## Given data
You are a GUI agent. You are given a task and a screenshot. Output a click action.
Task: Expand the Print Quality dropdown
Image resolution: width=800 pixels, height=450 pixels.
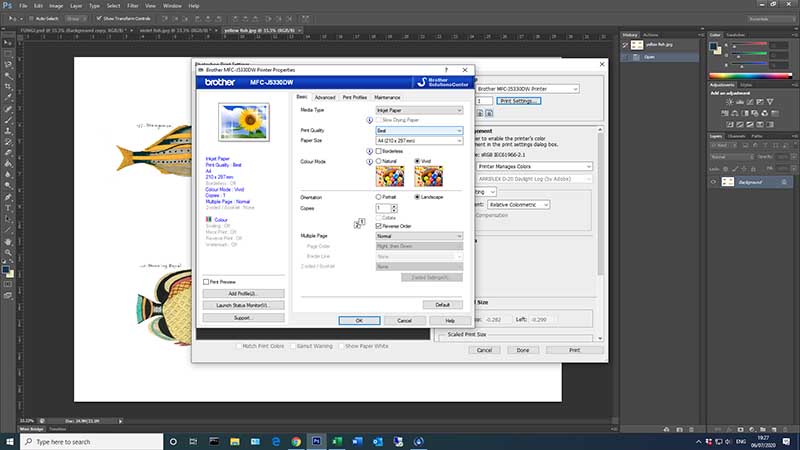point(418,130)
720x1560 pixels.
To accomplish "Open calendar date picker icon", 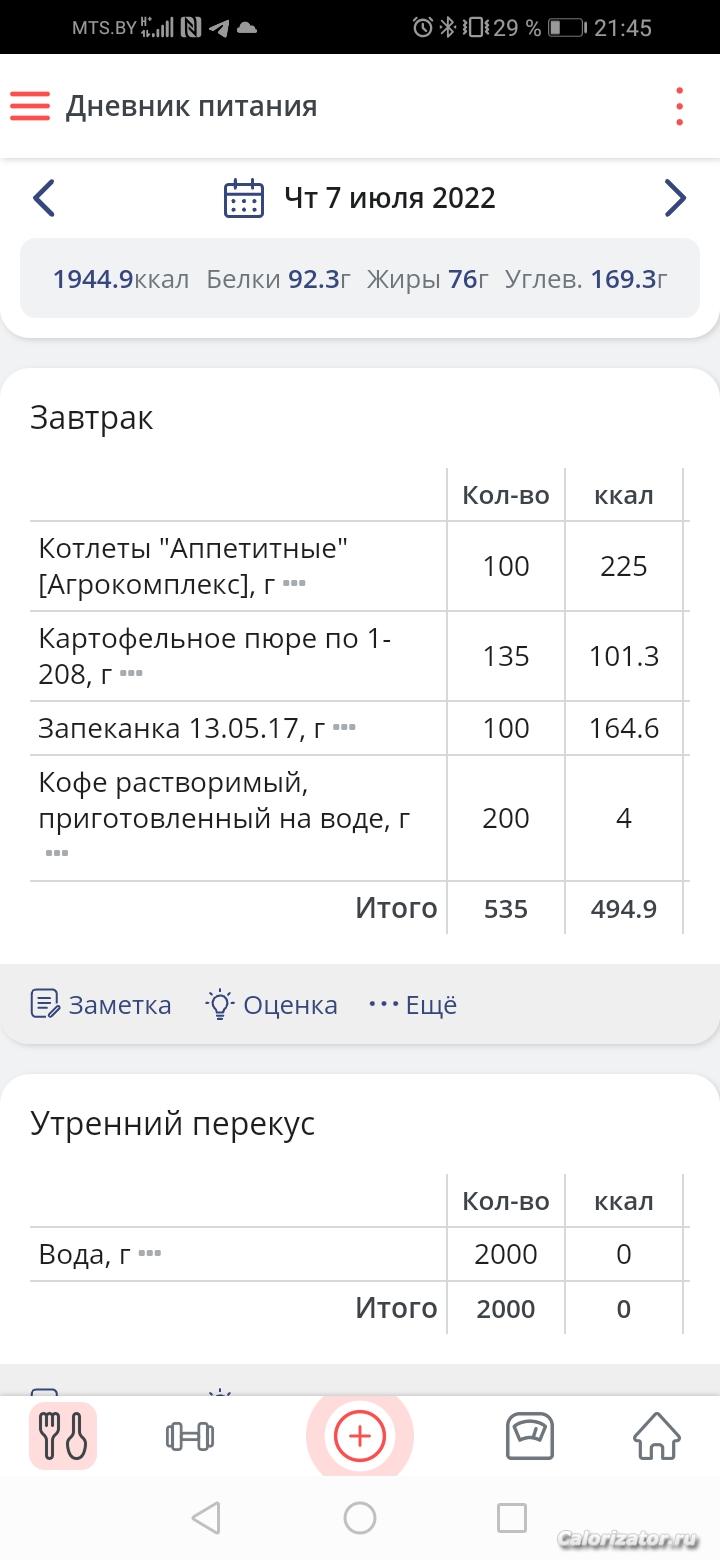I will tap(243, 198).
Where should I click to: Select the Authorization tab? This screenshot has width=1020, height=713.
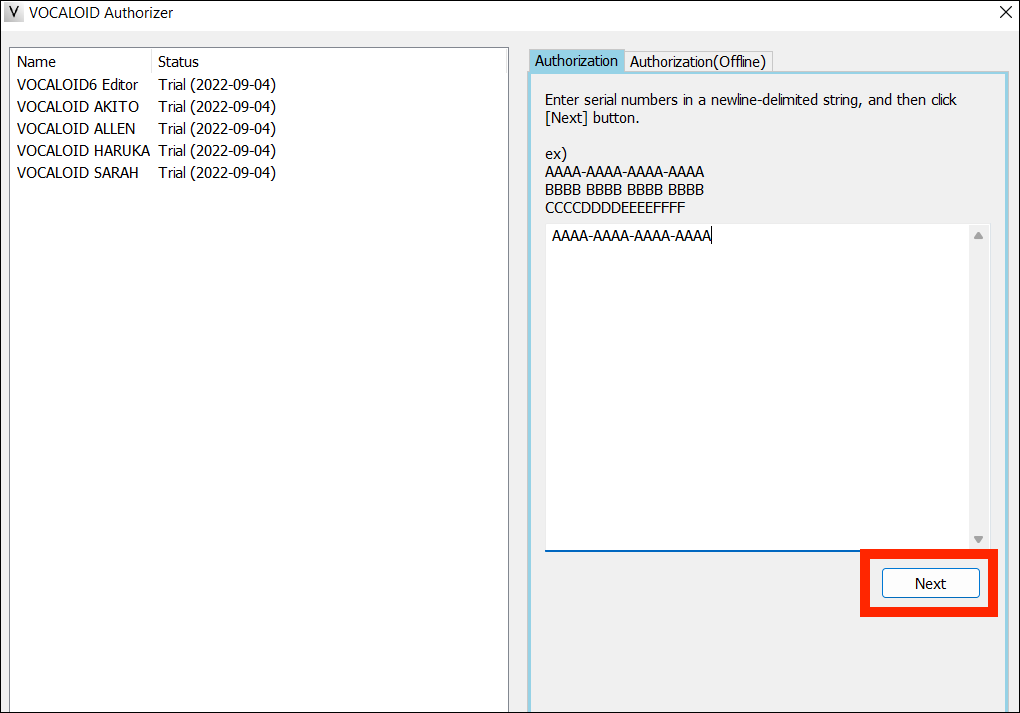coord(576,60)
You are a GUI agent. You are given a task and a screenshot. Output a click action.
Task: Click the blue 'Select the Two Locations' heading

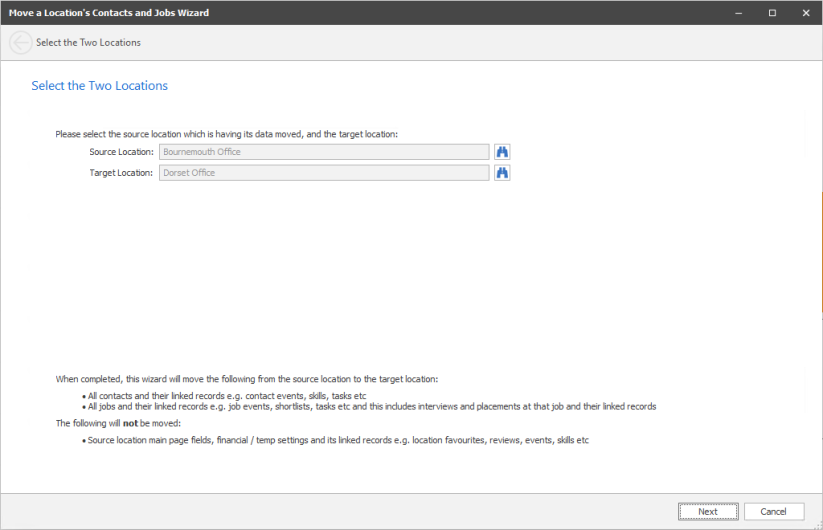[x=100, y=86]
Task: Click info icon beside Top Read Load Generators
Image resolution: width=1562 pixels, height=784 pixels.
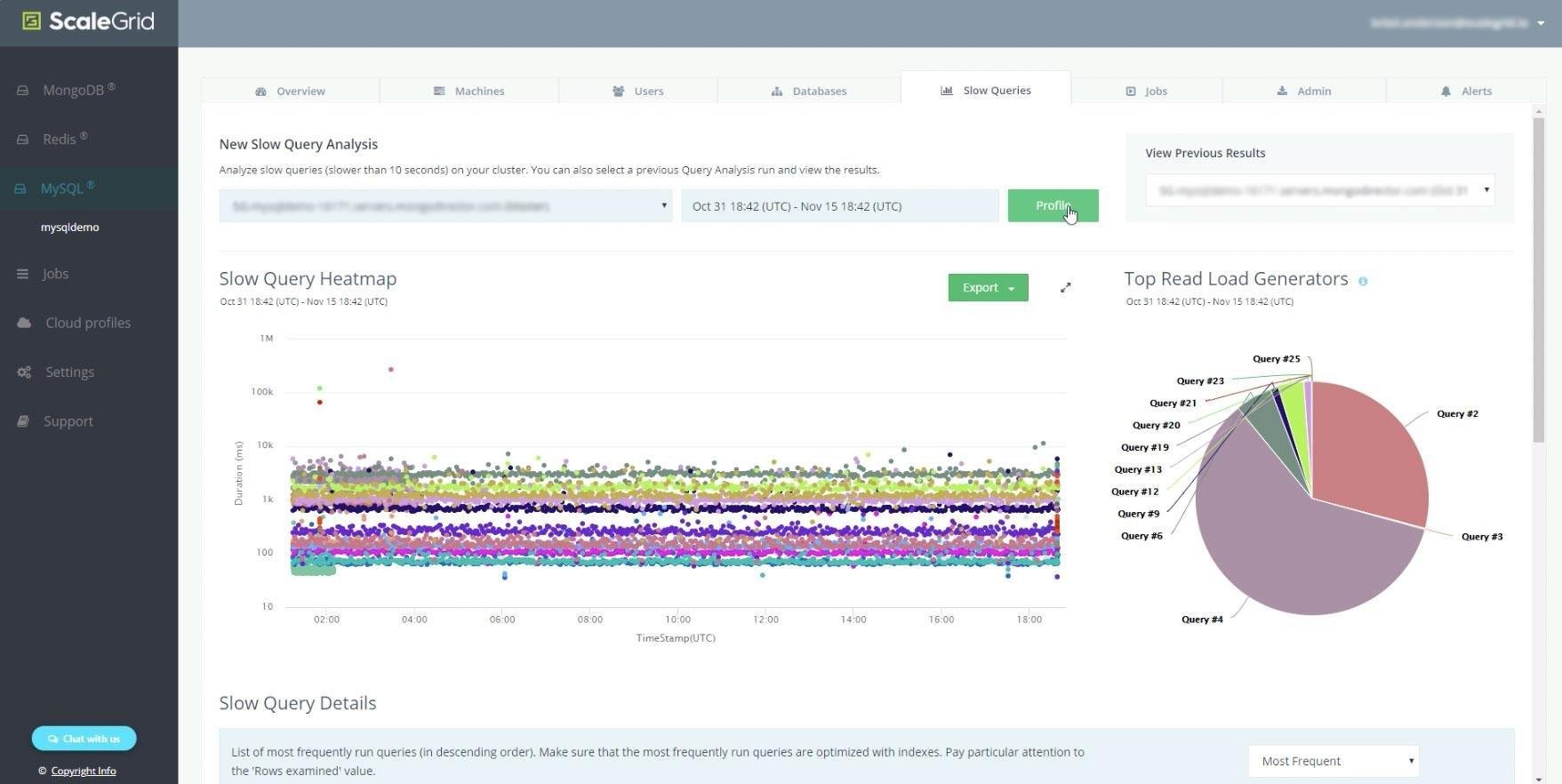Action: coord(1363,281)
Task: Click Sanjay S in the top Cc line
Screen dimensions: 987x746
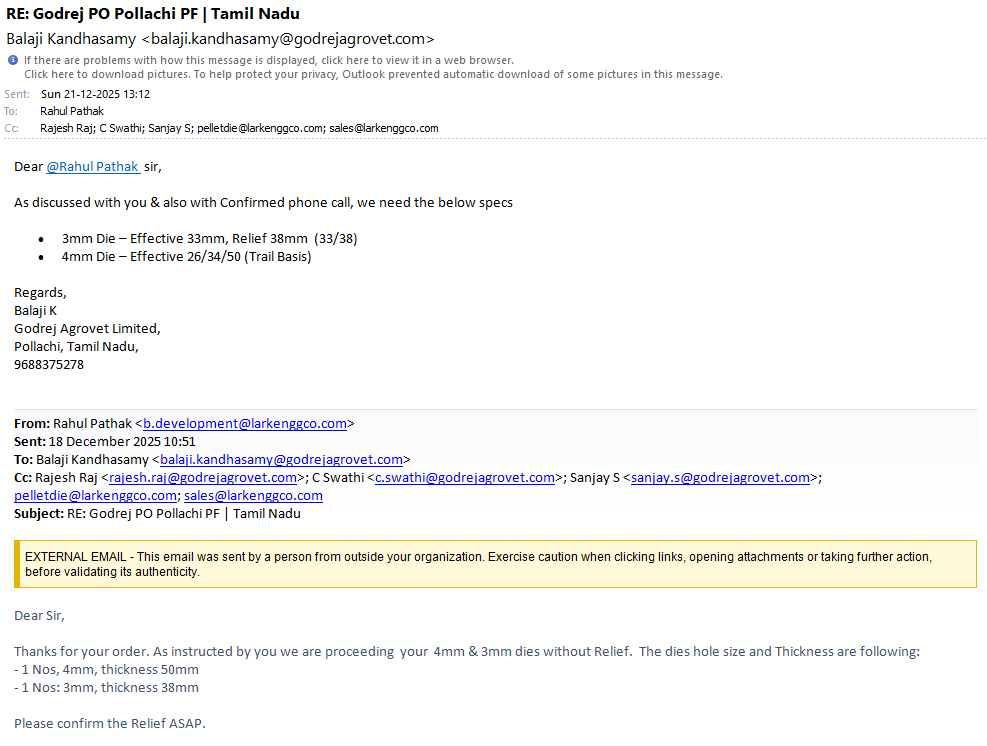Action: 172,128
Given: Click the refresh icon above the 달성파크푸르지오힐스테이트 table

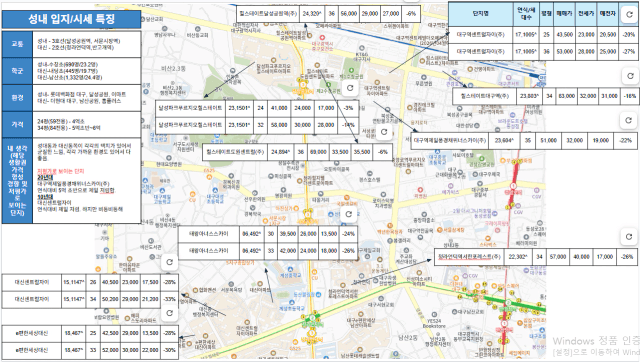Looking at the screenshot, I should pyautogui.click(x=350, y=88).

## Problem requirements
Would you transcribe, exactly and only, the lines from the one that contains "Task: Click Sanjay S in the top Cc line" through the last line of the data above, without any pictures?

## Reply
Task: Click Sanjay S in the top Cc line
Screen dimensions: 987x746
Action: 172,128
Given: Click the refresh icon above the 달성파크푸르지오힐스테이트 table

Looking at the screenshot, I should pyautogui.click(x=350, y=88).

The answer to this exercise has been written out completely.